What to produce:
Reproduce the entries word for word, starting with the very first line and ending with the line that contains "point(65,2)". Include both of those lines.

─── Supplied entries ───

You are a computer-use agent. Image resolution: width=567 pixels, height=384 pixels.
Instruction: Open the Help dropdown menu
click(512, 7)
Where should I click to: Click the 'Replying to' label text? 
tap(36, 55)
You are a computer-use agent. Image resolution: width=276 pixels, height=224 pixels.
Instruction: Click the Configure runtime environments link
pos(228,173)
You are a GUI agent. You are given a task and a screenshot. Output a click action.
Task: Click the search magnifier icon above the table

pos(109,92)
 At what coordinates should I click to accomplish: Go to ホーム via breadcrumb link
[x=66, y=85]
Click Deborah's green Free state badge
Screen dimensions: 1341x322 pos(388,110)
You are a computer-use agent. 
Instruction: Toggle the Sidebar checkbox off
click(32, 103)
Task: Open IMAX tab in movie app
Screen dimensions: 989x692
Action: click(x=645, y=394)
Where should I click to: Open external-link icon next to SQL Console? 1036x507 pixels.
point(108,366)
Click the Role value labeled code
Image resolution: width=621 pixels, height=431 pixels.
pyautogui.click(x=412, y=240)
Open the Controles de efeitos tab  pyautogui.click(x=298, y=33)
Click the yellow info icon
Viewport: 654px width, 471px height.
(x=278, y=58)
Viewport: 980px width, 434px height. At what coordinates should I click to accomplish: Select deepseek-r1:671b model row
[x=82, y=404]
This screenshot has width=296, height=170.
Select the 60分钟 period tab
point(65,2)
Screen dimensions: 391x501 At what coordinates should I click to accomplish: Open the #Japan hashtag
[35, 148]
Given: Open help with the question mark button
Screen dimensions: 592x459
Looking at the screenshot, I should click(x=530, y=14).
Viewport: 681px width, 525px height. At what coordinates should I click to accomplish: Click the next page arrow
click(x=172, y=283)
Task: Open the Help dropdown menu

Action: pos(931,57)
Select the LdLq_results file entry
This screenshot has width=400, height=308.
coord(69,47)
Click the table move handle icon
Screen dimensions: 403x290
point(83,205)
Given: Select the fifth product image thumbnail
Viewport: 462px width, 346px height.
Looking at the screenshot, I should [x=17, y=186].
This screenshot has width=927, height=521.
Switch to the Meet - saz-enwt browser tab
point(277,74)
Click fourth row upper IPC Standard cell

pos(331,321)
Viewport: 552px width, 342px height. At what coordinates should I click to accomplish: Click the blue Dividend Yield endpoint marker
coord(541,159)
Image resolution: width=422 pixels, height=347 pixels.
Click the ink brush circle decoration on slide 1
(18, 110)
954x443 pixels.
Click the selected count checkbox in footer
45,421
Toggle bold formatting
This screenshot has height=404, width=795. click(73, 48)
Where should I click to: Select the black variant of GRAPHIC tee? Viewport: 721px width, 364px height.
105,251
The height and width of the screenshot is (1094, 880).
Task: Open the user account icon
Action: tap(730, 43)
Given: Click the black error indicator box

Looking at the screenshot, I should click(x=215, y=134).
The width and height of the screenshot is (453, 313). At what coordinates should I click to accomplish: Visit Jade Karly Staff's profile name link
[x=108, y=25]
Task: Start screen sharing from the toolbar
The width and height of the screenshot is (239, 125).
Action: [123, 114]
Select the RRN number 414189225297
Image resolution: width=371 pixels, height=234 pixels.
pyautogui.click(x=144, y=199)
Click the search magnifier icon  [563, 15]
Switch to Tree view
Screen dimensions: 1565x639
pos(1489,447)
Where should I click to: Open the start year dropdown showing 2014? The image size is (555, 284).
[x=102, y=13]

───

Answer in full:
You are a computer-use agent. Image resolution: width=567 pixels, height=384 pixels.
Instruction: Open the Help dropdown menu
click(512, 7)
Where should I click to: Click the 'Replying to' label text? 
tap(36, 55)
You are a computer-use agent. Image resolution: width=276 pixels, height=224 pixels.
Instruction: Click the Configure runtime environments link
pos(228,173)
You are a GUI agent. You are given a task and a screenshot. Output a click action.
Task: Click the search magnifier icon above the table

pos(109,92)
 At what coordinates should I click to accomplish: Go to ホーム via breadcrumb link
[x=66, y=85]
Click Deborah's green Free state badge
Screen dimensions: 1341x322 pos(388,110)
You are a computer-use agent. 
Instruction: Toggle the Sidebar checkbox off
click(32, 103)
Task: Open IMAX tab in movie app
Screen dimensions: 989x692
Action: click(x=645, y=394)
Where should I click to: Open external-link icon next to SQL Console? 1036x507 pixels.
point(108,366)
Click the Role value labeled code
Image resolution: width=621 pixels, height=431 pixels.
pyautogui.click(x=412, y=240)
Open the Controles de efeitos tab  pyautogui.click(x=298, y=33)
Click the yellow info icon
Viewport: 654px width, 471px height.
(x=278, y=58)
Viewport: 980px width, 434px height. At what coordinates should I click to accomplish: Select deepseek-r1:671b model row
[x=82, y=404]
This screenshot has width=296, height=170.
Select the 60分钟 period tab
point(65,2)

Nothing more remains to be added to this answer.